Thanks a lot for you response

2 Votes
Specializes in Mental health, substance abuse, geriatrics, PCU.
2 hours ago, macleod340 said:

  We ran a report and are getting over 1000 alarms for a 500 bed hospital with less than 100 pts on monitors in a 4hr period.  

Woah, that seems incredible. Getting a good pleth can be hard but shouldn't be THAT hard. Leadership needs to pick another product for you guys to use for your continuous pulse ox monitoring or else they may be looking at making quite a few legal settlements in the future. Maybe that's how you all should present it to them.

5 Votes
Specializes in Private Duty Pediatrics.
8 hours ago, macleod340 said:

Yup alarms are set.  It's more that we get so many sensor malfunctions, poor pleth waves and false alarms due to poor signal quality.  I have had setups where I've had to put over six new pulse ox probes on one patient over a 12hr shift.  I think our adapter cords are faulty and we are so short of supplies, the faulty ones stay in service because we don't have extra.  We upgraded our system 2 years ago and we have just accepted the fact that its not at all reliable.  We ran a report and are getting over 1000 alarms for a 500 bed hospital with less than 100 pts on monitors in a 4hr period.  The only thing I can think of is to use opaque tape over the probe to stop outside light sources from interfering.  Our alarm fatigue has directly led to patient deaths that I can't accept.
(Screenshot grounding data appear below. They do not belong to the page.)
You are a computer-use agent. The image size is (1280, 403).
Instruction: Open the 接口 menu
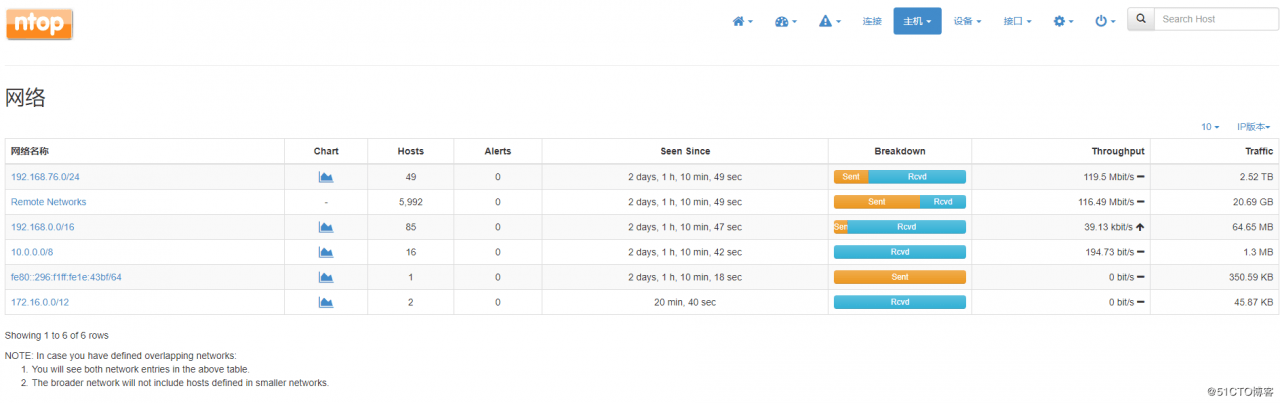coord(1017,21)
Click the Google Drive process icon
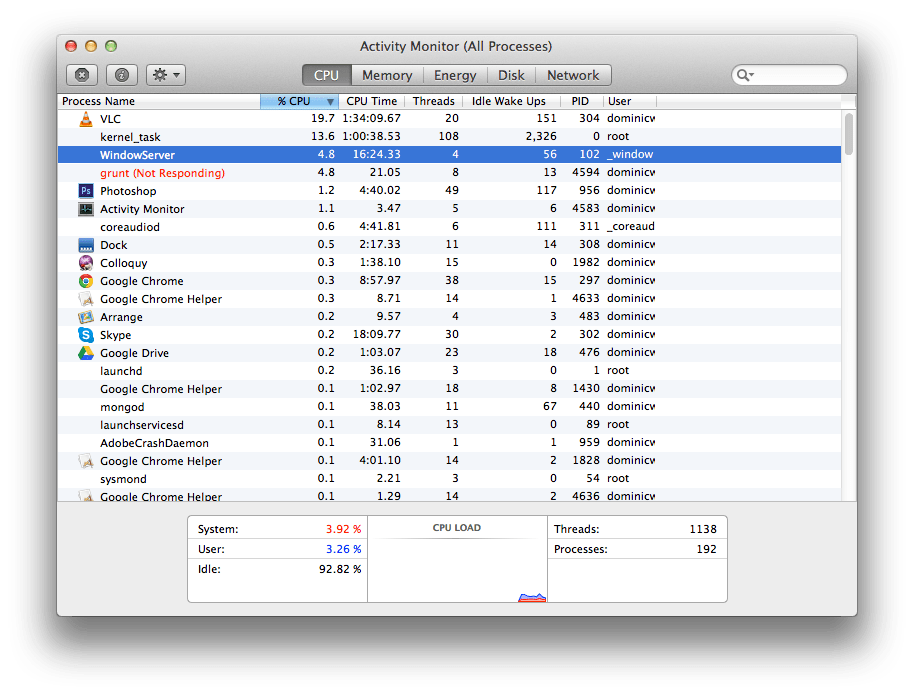The height and width of the screenshot is (695, 914). 85,353
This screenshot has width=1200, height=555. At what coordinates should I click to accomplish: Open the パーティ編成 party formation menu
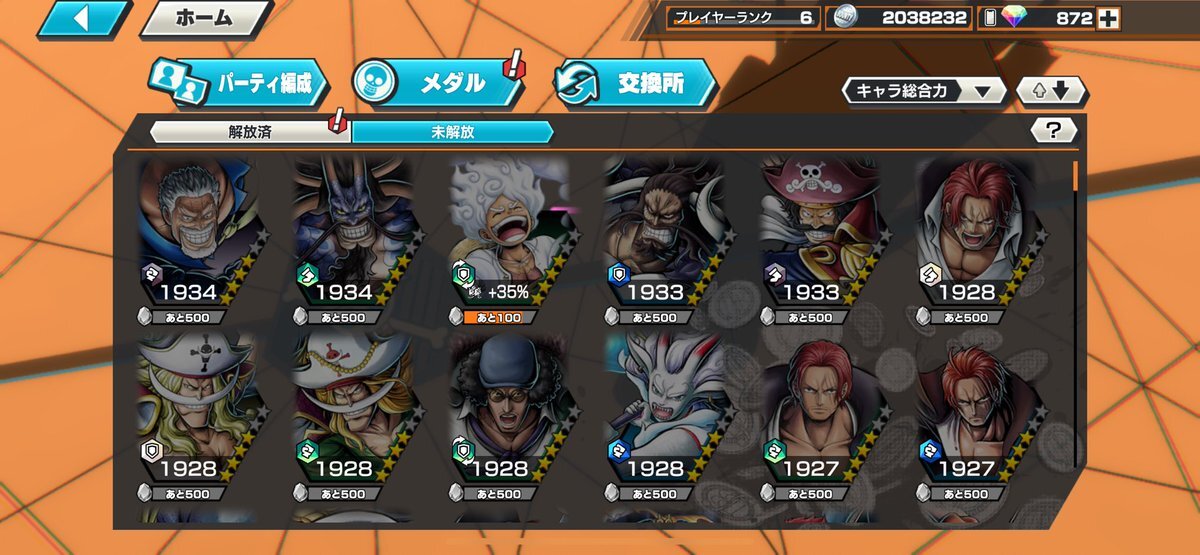point(240,84)
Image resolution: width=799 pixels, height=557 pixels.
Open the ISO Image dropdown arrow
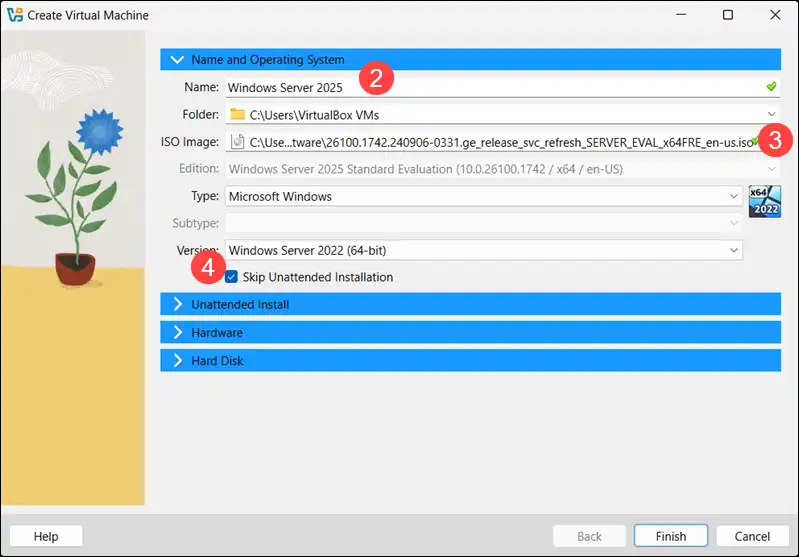point(771,142)
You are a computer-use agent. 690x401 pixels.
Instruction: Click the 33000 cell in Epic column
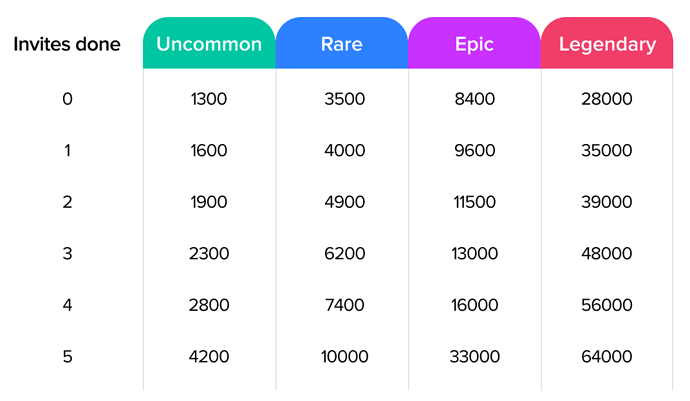[x=474, y=357]
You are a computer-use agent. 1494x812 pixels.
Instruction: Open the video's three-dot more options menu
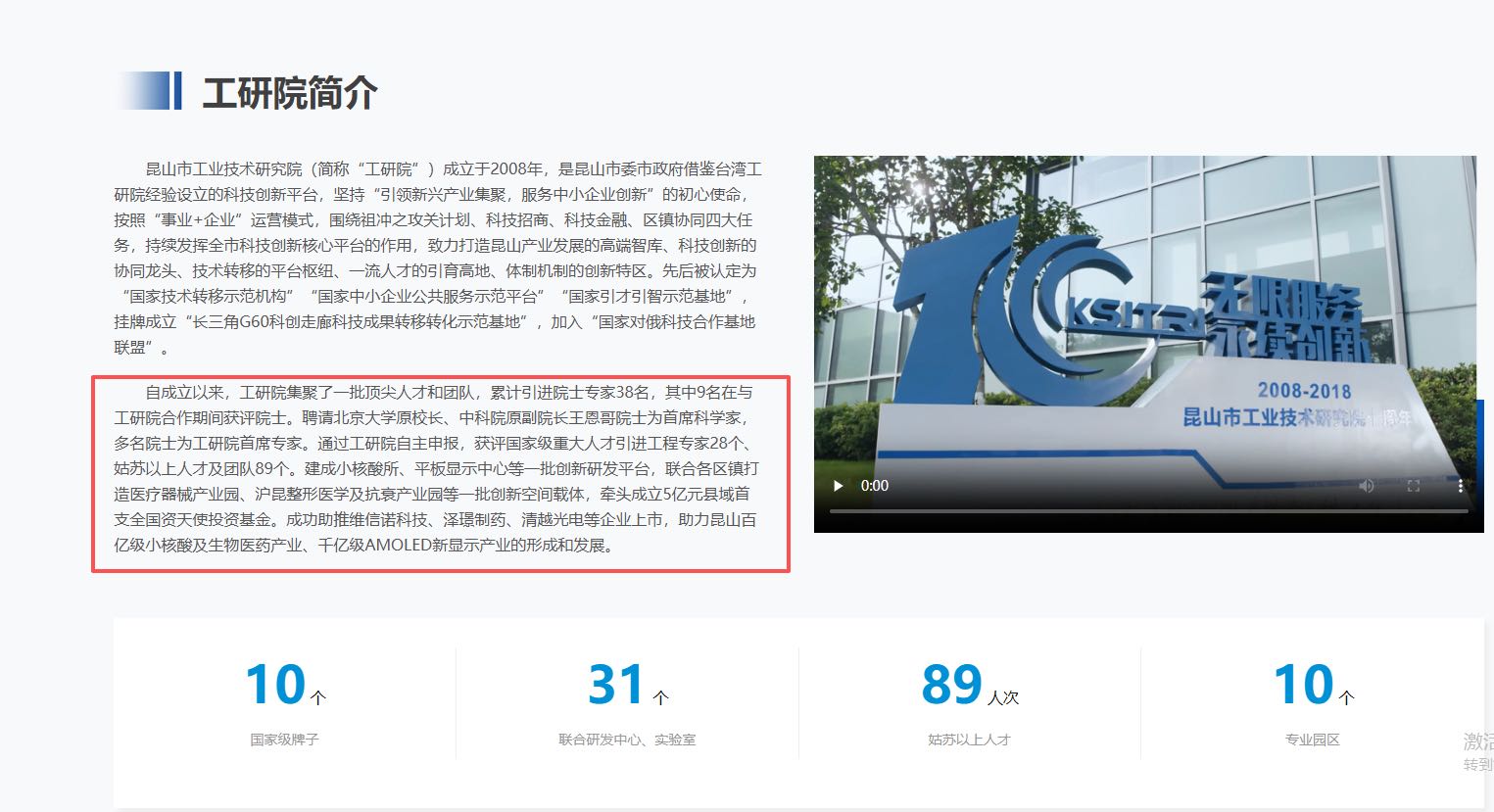pyautogui.click(x=1460, y=486)
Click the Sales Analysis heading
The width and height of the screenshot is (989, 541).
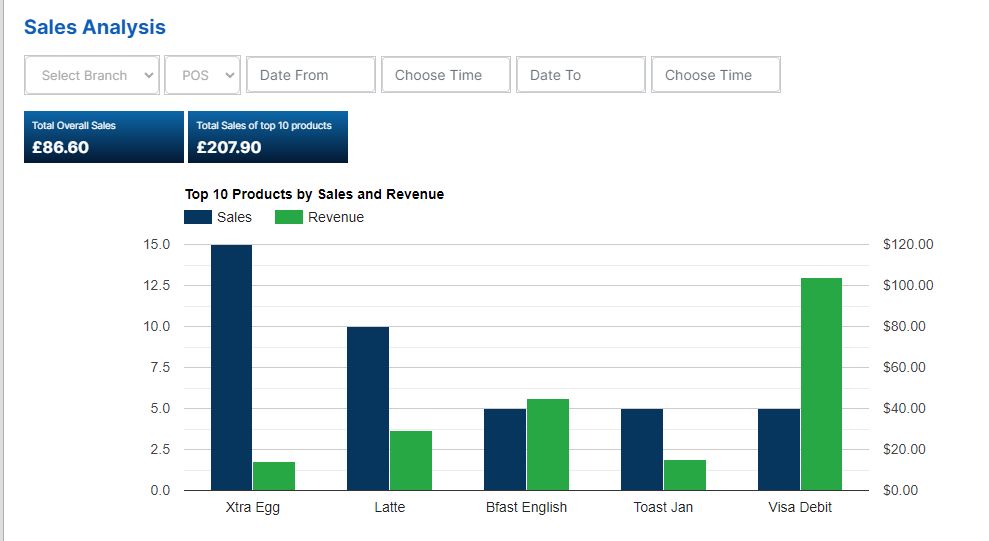[x=95, y=28]
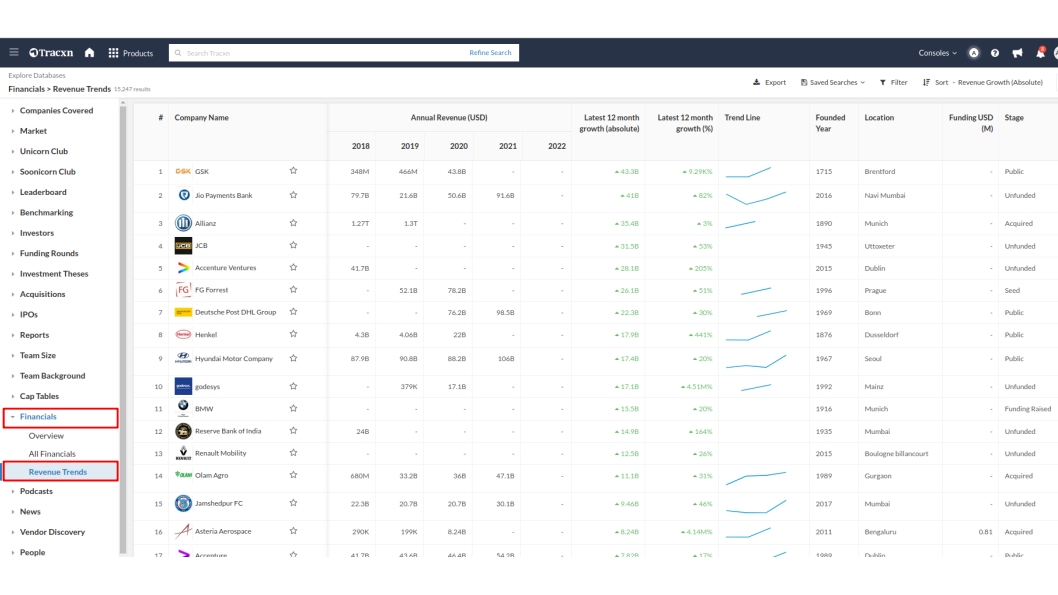Click the help question mark icon
Screen dimensions: 1058x595
(995, 53)
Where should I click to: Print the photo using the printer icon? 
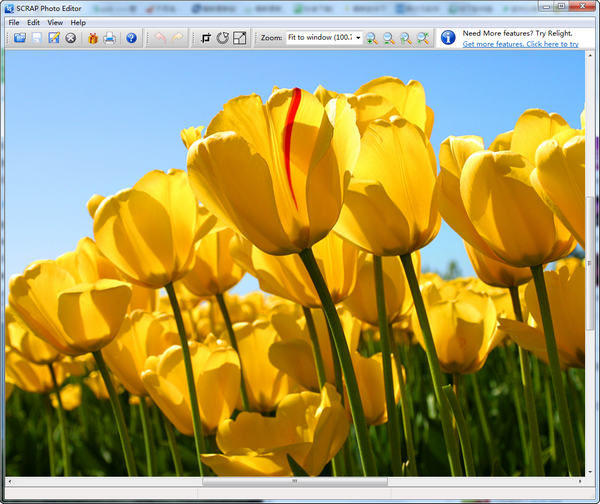point(110,38)
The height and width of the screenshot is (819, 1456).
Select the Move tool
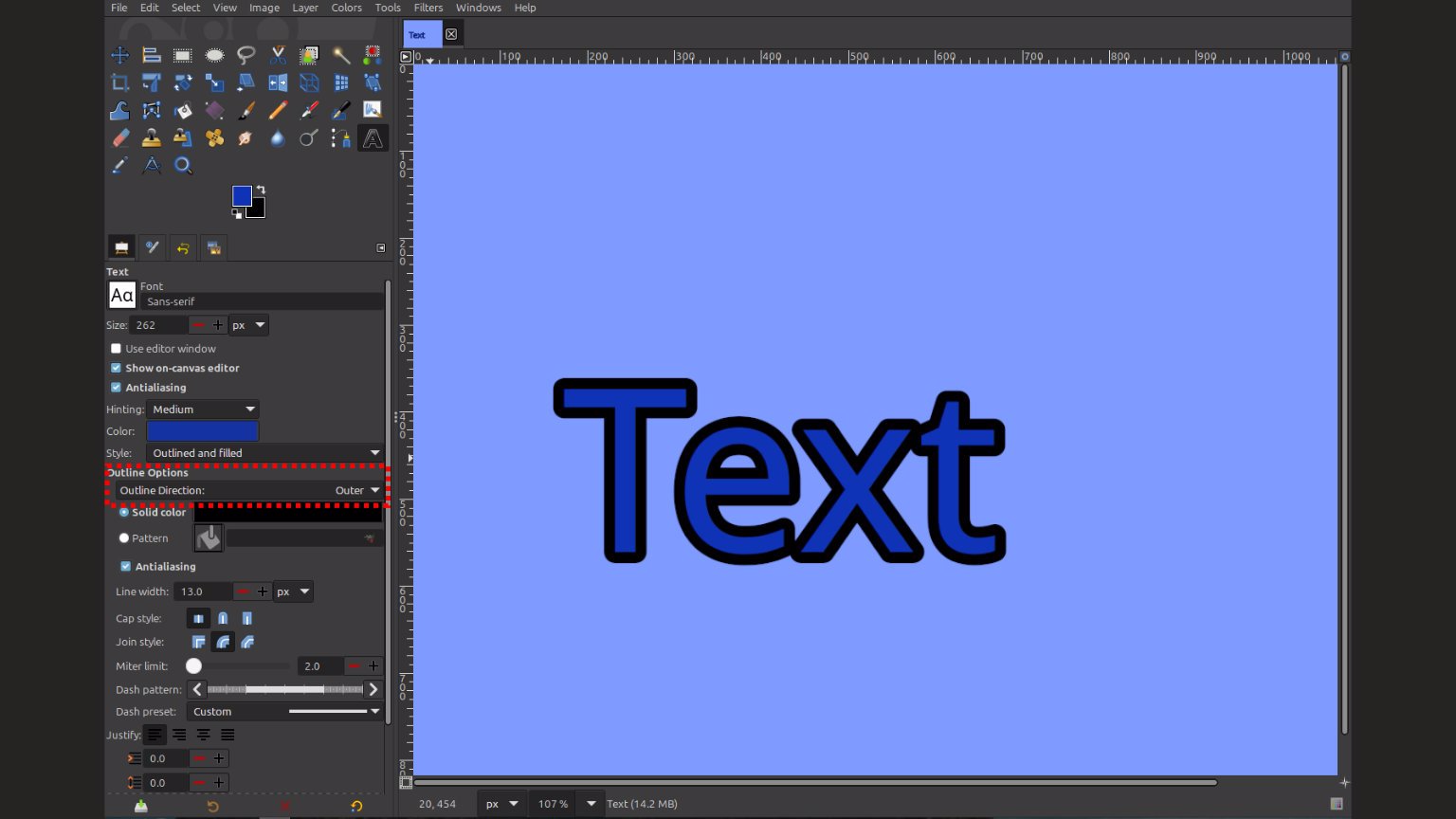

You could point out that it is cost effective to replace the adapter cords instead of running through the probes.

4 Votes

I use earlobes and foreheads when having trouble with pleth, another key being to stabilize the cord along it's length if using one of these two sites so that it is isn't pulling. I see people put wads of tape over the sensor area (on ears, for instance) but that's just a bigger wad of tape, still being pulled by the same weight of the cord. Same w/ foreheads. If you don't do something about the weight of the cord there's pulling that pulls the sensor enough to affect good contact. (My theories/observations). So, I create a tiny bit of slack and then stabilize the cord below it with silk tape running both lengthwise and across the cord.

You are probably good at getting a reliable waveform, though. So...what is your management saying about all of these problems?

At some point they're the key, not nurses trying to come up with more and more voodoo to get a poor product or a poor system to work.

And...I'd fill out incident reports. Also, if you believe the equipment is malfunctioning make sure to file service requests to your biomed people. Worst thing is that because we are so harried we often don't do these things and then there is deniability on the facility's part.

Sorry, nothing else other than the issues everyone else has stated (alarm parameters, etc.)

2 Votes
Specializes in Progressive Care - Respiratory.

Thank you everyone for your comments and suggestions, that really helps a lot!!  I have a meeting with our equipment reps and I am so lucky to work at a hospital that has leadership that is supportive and listens to their Nurses.  

COVID has led us into a state of harried impulsivity and I think a lot of our med/surg units that have been forced to change into COVID units are experiencing frustration, burnout, and an overall, loss of control.  We are all being forced to work outside of our comfort zone and are not always able to stay focused, grounded, and mindful of what we are doing.  I am so thankful that I work in an area where I still have someone to handoff my patients to at the end of a 12hr shift and have been fully vaccinated.

I'm sure we will address our problems shortly, I just hope we don't have another event in the meantime.

Thank you for your suggestions, 

I will definitely include them in our Practice Alert.

3 Votes
Specializes in LTC.

If they have conditions that impact circulation, why aren’t their fingers/toes that have the clip on them checked more frequently? To me it would make sense to change the finger/toe that the clip is on more frequently for these types of patients if it’s possible. Also, do they have alarms?